* PROBLEMA PROPOSTO 1
Transcreva o trecho do texto sobre a imparcialidade do juiz que vai de "Intuitivo até para" até "5º, inc. XXXVII).".
* PROBLEMA PROPOSTO 2
Localize, nas linhas apresentadas abaixo, cada uma que contenha a palavra "computer" e copie-a integralmente.

* TEXTO DO DOCUMENTO
+ + + + +

Seja civil, seja criminal, corra o processo em longínqua vara de primeira instância ou no Supremo Tribunal Federal, jamais poderá existir nenhuma mínima hipótese excepcional ao seguinte princípio geral do Direito Processual: o intransponível e fatal princípio da imparcialidade do juiz natural.
Qualquer suspeição minimamente fundamentada da autoridade julgadora é, sem nenhuma margem para interpretações, circunstância incompatível com o citado princípio, que é considerado, por todos os juristas (os verdadeiros, convém ressaltar nestas circunstâncias infestadas por cornucópias que se autointitulam “juristas”… devem viver de “juros”), o mais fundamental dentre os fundamentais princípios processuais, Pois, considerando os escopos sociais e políticos do Direito, bem como do compromisso jurídico e jurisdicional com a moral e a ética, sua extraordinária relevância dispensa qualquer juridiquês.
Intuitivo até para crianças e analfabetos, o princípio da imparcialidade é básico e comum a todos os sistemas jurídicos dos Estados de Direito democráticos. Apesar de intuitivo, ele traz, em si, seriíssimas conotações éticas, sociais e políticas, operando, nesse sentido, como verdadeiro sustentáculo legitimador de todo o sistema processual.
O juiz, para que possa julgar, deve estar acima e com equidistância das partes, sob pena de invalidar toda a relação processual. Logo, nada é jurídico, uma vez que não pode haver justiça, se existir alguma lógica na suspeita da imparcialidade do julgador. A partir dela, tudo que partir do suspeito é, para o Direito, imprestável. Não pode haver exceção, já que a Constituição proíbe juízos e tribunais de exceção (art. 5º, inc. XXXVII).

Diz a Declaração Universal dos Direitos do Homem: “Toda pessoa tem direito, em condições de plena igualdade, de ser ouvida publicamente e com justiça por um tribunal independente e imparcial, para a determinação de seus direitos e obrigações ou para o exame de qualquer acusação contra ela em matéria penal”.
A qualidade de terceiro totalmente estranho ao conflito que vai julgar é essencial à condição de juiz, que pode ser definido como o sujeito imparcial do processo, o indivíduo de superior virtude (exigida legalmente e cercada de cuidados constitucionais) que é investido de autoridade para dirimir um problema à luz do Direito. Sem imparcialidade insuspeita, é o próprio juiz que se coloca para fora do Direito quando insiste em conhecer e julgar uma ação. Fora do Direito é impossível, portanto, que ele aplique o Direito.

+ + + + +

* LINHAS EXTRAÍDAS
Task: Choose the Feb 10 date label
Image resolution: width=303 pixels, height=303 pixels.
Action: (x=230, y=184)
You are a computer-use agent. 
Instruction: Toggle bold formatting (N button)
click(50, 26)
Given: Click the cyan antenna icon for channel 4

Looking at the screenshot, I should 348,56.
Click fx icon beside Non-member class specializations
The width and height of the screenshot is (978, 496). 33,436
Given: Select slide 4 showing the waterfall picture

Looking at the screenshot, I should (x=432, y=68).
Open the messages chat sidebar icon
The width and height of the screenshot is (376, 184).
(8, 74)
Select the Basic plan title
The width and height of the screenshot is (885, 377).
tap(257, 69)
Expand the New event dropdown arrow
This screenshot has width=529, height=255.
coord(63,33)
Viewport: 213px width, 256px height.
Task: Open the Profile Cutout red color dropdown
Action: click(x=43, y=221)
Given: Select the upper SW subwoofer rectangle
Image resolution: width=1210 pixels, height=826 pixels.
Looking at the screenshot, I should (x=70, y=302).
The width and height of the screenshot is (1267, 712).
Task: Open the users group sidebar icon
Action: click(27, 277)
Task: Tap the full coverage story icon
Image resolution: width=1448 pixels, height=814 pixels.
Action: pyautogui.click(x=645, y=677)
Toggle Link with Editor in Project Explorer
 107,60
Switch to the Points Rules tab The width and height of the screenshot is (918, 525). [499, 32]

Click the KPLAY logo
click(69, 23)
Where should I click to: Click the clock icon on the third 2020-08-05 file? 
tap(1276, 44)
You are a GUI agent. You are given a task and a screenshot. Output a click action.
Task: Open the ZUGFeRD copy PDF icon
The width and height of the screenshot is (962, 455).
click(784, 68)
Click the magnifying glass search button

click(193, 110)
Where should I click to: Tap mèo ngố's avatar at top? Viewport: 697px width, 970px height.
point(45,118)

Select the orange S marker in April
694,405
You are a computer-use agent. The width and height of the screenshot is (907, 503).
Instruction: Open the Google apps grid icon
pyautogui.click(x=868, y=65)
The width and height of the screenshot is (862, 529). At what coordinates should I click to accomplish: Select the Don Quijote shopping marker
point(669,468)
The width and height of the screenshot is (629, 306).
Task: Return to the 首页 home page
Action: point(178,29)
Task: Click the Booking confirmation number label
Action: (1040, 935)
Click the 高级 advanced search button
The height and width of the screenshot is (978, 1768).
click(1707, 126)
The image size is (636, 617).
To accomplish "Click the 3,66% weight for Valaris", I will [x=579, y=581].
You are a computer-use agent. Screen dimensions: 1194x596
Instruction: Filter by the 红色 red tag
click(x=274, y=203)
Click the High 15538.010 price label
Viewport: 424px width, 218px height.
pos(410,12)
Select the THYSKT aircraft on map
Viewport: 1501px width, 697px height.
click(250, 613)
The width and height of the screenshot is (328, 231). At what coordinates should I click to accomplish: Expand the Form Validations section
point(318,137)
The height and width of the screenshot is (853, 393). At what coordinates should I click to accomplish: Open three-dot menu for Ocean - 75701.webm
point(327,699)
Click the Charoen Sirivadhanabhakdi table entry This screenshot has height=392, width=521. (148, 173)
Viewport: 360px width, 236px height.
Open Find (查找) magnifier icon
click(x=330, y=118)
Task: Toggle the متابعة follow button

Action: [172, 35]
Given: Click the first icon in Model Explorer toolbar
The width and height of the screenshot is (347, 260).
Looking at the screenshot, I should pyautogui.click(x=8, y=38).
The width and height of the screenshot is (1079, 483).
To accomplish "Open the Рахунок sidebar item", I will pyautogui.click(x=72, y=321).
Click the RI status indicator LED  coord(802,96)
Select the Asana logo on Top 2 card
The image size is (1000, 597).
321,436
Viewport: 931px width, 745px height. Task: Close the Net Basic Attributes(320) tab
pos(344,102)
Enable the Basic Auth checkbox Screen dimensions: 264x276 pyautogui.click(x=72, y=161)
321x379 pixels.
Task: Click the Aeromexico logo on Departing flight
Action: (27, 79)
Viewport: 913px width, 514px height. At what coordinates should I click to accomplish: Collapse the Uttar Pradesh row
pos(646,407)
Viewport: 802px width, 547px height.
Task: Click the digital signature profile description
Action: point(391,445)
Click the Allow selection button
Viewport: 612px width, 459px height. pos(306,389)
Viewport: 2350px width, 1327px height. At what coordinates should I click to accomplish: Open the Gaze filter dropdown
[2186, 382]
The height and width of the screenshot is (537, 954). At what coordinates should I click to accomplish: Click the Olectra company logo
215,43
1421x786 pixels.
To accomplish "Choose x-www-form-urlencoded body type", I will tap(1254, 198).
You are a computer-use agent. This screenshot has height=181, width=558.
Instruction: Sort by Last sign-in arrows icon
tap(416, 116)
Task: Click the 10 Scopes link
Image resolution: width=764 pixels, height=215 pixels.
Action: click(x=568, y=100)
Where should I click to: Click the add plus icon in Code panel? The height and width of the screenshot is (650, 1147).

+ + + + +

* RESPOSTA COMPLETA 1
Intuitivo até para crianças e analfabetos, o princípio da imparcialidade é básico e comum a todos os sistemas jurídicos dos Estados de Direito democráticos. Apesar de intuitivo, ele traz, em si, seriíssimas conotações éticas, sociais e políticas, operando, nesse sentido, como verdadeiro sustentáculo legitimador de todo o sistema processual.
O juiz, para que possa julgar, deve estar acima e com equidistância das partes, sob pena de invalidar toda a relação processual. Logo, nada é jurídico, uma vez que não pode haver justiça, se existir alguma lógica na suspeita da imparcialidade do julgador. A partir dela, tudo que partir do suspeito é, para o Direito, imprestável. Não pode haver exceção, já que a Constituição proíbe juízos e tribunais de exceção (art. 5º, inc. XXXVII).

* RESPOSTA COMPLETA 2
You are a computer-use agent. 
You are a computer-use agent. The width and height of the screenshot is (907, 503).
You are a computer-use agent. Screen dimensions: 1194x596
You are a computer-use agent. This screenshot has height=181, width=558.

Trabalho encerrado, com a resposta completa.